▸ Text block:
-*-*-

Attali’s emphasis on music’s (and specifically the Western canon’s) representational properties – its ability to symbolise, stand in for or otherwise substitute itself for the wider superstructure of its society, drives his chronology. This basic movement is encapsulated in Brueghel’s painting as the master-signifier from which his other readings are derived. Deleuze and Guattari reverse this representational tendency, in keeping with their wider aim of overcoming philosophical practices based on different versions of Platonism. As such, Deleuze and Guattari contend that sound and music creates or gives meaning to (territorialises) space. For Attali, the space music occupies (either the festival or village of the sacrificial order or the concert hall of early capitalism) is always already encoded with semiotic and material structures of exchange of which the artistic act is but one interpretation. In this way, what begins as one period among others (the representational) becomes a spectral presence in all the others; haunting the structure of Attali’s argument. Deleuze and Guattari’s naturalistic example of territorial birdsong is in keeping with other examples (such as the bee and the orchid from “Rhizome”) which allow them to set aside the language of representation (which falls back on questions of semiotics) in favour of their own language of forces, lines and speeds. As in Spinoza’s ontology of the body, systems of meaning and identity (‘what is a body?’) are replaced by relations of becoming (‘what can a body do?’). Birdsong doesn’t require interpretation in order to function, it reorganises its relation to the territory around it through affect. Against Attali, the political and cultural ramifications of Deleuze and Guattari’s non-representational musicology we will now seek to uncover and mobilise for the practice of rhythmanalysis.
Whereas Attali confines his analysis of music as a uniquely human activity, and seeks to ground the practice of listening and making music within the wider division of labour in society, Deleuze and Guattari’s concept of the refrain begins prior to those concerns. Attali’s critique tends towards the macro-economic categories which provide the groundwork for his methodology, for this reason his discussion of territory, of land, and music’s relation to the land operates at the level of nation-states: the land of the grand composers whose thematic structures encircle a people – indeed defines the people as a society. The period of ‘representation’ which lies at the gravitational centre of Attali’s narrative thus becomes ‘the world’ of Mozart, of Beethoven. Deleuze and Guattari’s discussion of music begins at the polar opposite – at the molecular or minor level of the tune a frightened child hums to himself whilst walking home:
A child in the dark, gripped with fear, comforts himself by singing under his breath. He walks and halts to his song. Lost, he takes shelter, or orients himself with his little song as best he can. The song is like a rough sketch of a calming and stabilising, calm and stable, centre in the heart of chaos.

-*-*-

▸ Data in this exercise:
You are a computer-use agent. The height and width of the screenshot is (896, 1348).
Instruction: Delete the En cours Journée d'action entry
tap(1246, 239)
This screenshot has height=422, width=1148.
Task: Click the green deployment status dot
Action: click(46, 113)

-*-*-

▸ Exercises:
**1.** Swap "Delete" for "Remove" in the entries from their first line through the line holding "Task: Click the green deployment status dot", inclusive, and return only those lines.
**2.** Carry on the text about Attali, Deleuze and Guattari from its final sentence.
The text and the entries were drawn from separate sources.

▸ Answers below:
**1.**
You are a computer-use agent. The height and width of the screenshot is (896, 1348).
Instruction: Remove the En cours Journée d'action entry
tap(1246, 239)
This screenshot has height=422, width=1148.
Task: Click the green deployment status dot

**2.**
The song is an incantation, an attempt to project order onto an alien environment. The familiar sounds and intervals of the refrain, bouncing of the strange and hostile forms of the unfamiliar territory, suddenly render those forms knowable. In this respect the French word Deleuze and Guattari use – ritournelle – carries with it associations of the local and the common which ‘refrain’ screens out. Deleuze elsewhere even characterises the ritournelle as an expression, a humming to oneself prior to language:
When do I do ‘tralala’? When do I hum? I hum in three various occasions. I hum when I go around my territory and I clean up my furniture with a radiophonic background – meaning ‘when I am at home’. I also hum when I am not at home and when I am trying to get back home […] I look for my way and I give myself some courage by singing ‘tralala’. I go toward home. And I hum when I say ‘Farewell, I am leaving and in my heart I will bring you with me’. That’s popular music […] that’s when I leave my place to go somewhere else.
The emphasis on the domestic – a space becoming a home – implies that homes are not pre-given territories which will always remain so. Rather, the ritournelle mobilises affect by giving meaning to our relationship with the territory, by defining it through our presence within it – the objects and clutter are made homely by our ‘tralalaing’. This ability of sound to carry a territory with it, to capture space through sonorous affect, drives Deleuze’s (and Guattari’s) theory of sound:
In other words, the ritournelle, for me, is absolutely linked to the problem of territory, and of processes of entrance or exit of the territory, meaning to the problem of deterritorialisation. I enter in my territory, I try, or I deterritorialise myself, meaning I leave my territory.
Deleuze argues that bodies and territories do not exist a-temporally and neither does one precede the other in a hierarchy. Instead they require their mutual production as an organisation of forces, rhythms, affects and perspectives. This is how one is able to carry a territory with them – to make oneself at home as it were – by sonic affect. The ritournelle or ‘tralalala’ functions as a kind of ‘summoning up’ of a temporal-spatial assemblage by establishing the perceiving body as the locus of a space which becomes a territory through its audial interaction with the subject – space is territorialised. We have already shown how vibrational affect functions in the production of the prison territory. But in order to critique Attali’s musicology fully we must turn this analysis back on itself to understand how, contra Attali, music does not simply respond to changes in political economy. Instead, I will argue that the sonic body is engaged with practices of listening as an active rather than passive process, which continually produces itself through its encounter with the technological modes of sonic production.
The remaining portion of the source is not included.